Sacudió la cabeza y regresó, escrutando la manzana en busca de un sitio donde ocultarse, cuando vio a O'Connell salir del edificio. Parecía despreocupado y sonriente, rezumando una felicidad y una maldad que la enfureció. ¿Acaso se estaba burlando de ella? Pero no podía saber que ella se encontraba allí. Se puso contra una pared, evitando el contacto visual. Entonces vio a una anciana caminar manzana abajo, por la misma acera que O'Connell. En cuanto la divisó, él arrugó el entrecejo. La expresión de su rostro asustó a Hope; era como si O'Connell se hubiera transformado en una fracción de segundo, pasando de aquella despreocupación descarada a una furia repentina.

La anciana parecía la encarnación de la más absoluta indefensión. Se movía con achacosa lentitud. Era baja, rechoncha y llevaba una raída rebeca negra y un sombrerito de lana multicolor. Cargaba con bolsas repletas de un supermercado. Sin embargo, los ojos de la anciana destellaron al divisar a O'Connell, y vaciló intentando cerrarle el paso.

Hope se escudó tras un árbol de la estrecha calle para ver cómo O'Connell y la anciana se enfrentaban.

La mujer alzó una mano trabajosamente, sujetando la bolsa de la compra, y agitó un dedo en su dirección.

– ¡Te conozco! -le espetó-. ¡Sé lo que estás haciendo!

– No sabe una mierda sobre mí -replicó él, alzando también la voz.

– Sé que te metes con mis gatos -continuó la anciana-. Sé que me los robas. ¡O algo peor! ¡Eres un joven malvado y desagradable, y debería denunciarte a la policía!

– No les he hecho nada a sus malditos gatos.

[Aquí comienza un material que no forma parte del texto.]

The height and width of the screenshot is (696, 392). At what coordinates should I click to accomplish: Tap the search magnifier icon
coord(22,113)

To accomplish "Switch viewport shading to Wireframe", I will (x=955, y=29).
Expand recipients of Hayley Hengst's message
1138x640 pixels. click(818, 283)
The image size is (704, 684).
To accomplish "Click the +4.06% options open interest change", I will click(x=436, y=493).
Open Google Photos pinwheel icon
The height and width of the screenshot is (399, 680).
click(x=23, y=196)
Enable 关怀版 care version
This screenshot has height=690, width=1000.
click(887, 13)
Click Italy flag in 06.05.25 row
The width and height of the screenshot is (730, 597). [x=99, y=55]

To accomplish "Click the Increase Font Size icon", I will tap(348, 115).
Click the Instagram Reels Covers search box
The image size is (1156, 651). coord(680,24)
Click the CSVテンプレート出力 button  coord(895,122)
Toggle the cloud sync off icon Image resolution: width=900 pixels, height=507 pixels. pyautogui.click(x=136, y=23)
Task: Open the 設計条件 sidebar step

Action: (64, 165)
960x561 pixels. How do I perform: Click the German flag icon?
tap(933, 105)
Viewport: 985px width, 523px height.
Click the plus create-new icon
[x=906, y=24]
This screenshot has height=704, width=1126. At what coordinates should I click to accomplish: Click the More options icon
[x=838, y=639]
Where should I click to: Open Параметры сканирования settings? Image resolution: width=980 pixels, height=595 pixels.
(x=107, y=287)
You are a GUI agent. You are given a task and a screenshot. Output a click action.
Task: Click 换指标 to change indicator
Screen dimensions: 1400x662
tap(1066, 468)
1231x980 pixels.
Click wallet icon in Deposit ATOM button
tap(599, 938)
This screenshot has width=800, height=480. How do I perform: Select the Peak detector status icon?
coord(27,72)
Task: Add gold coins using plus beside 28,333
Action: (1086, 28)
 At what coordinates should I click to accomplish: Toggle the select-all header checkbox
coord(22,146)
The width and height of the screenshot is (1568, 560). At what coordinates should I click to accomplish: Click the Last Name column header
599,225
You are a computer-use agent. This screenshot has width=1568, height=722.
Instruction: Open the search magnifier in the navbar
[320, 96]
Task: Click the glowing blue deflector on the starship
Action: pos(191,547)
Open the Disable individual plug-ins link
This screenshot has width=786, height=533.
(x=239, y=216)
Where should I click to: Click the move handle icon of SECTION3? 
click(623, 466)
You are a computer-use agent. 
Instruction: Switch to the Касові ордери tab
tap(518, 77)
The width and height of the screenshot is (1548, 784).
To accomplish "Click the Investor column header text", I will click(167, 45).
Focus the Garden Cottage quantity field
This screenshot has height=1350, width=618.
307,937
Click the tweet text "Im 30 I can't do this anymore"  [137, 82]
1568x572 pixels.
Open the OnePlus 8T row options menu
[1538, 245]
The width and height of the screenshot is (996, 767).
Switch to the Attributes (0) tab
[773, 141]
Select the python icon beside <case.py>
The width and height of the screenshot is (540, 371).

Tal vez han encontrado a otra vieja loca que les dé de comer. Seguro que no les gusta la comida que usted les deja. O han encontrado mejor alojamiento en otro sitio, vieja bruja. Ahora déjeme en paz y tenga cuidado no vaya a ser que llame al ayuntamiento, porque seguro que cogerán a todos esos malditos gatos y los matarán.

– Eres cruel y despiadado -dijo la anciana, envarada.

– Apártese de mi camino y muérase -le espetó O'Connell, mientras la empujaba y continuaba calle abajo.

– ¡Sé lo que haces! -repitió la anciana, gritando a su espalda.

O'Connell se volvió.

– ¿De veras? -respondió fríamente-. Bueno, sea lo que sea que crea que hago, tiene suerte de que no decida hacérselo a usted.

Hope vio que la anciana se quedaba boquiabierta y daba un paso atrás, como espantada. O'Connell volvió a sonreír, satisfecho, giró sobre los talones y echó a andar calle abajo. Hope no sabía adónde se dirigía, pero sí que debía seguirlo. Cuando miró a la anciana, todavía inmóvil en la acera, tuvo una idea. Vio cómo O'Connell doblaba la esquina y corrió hacia la mujer.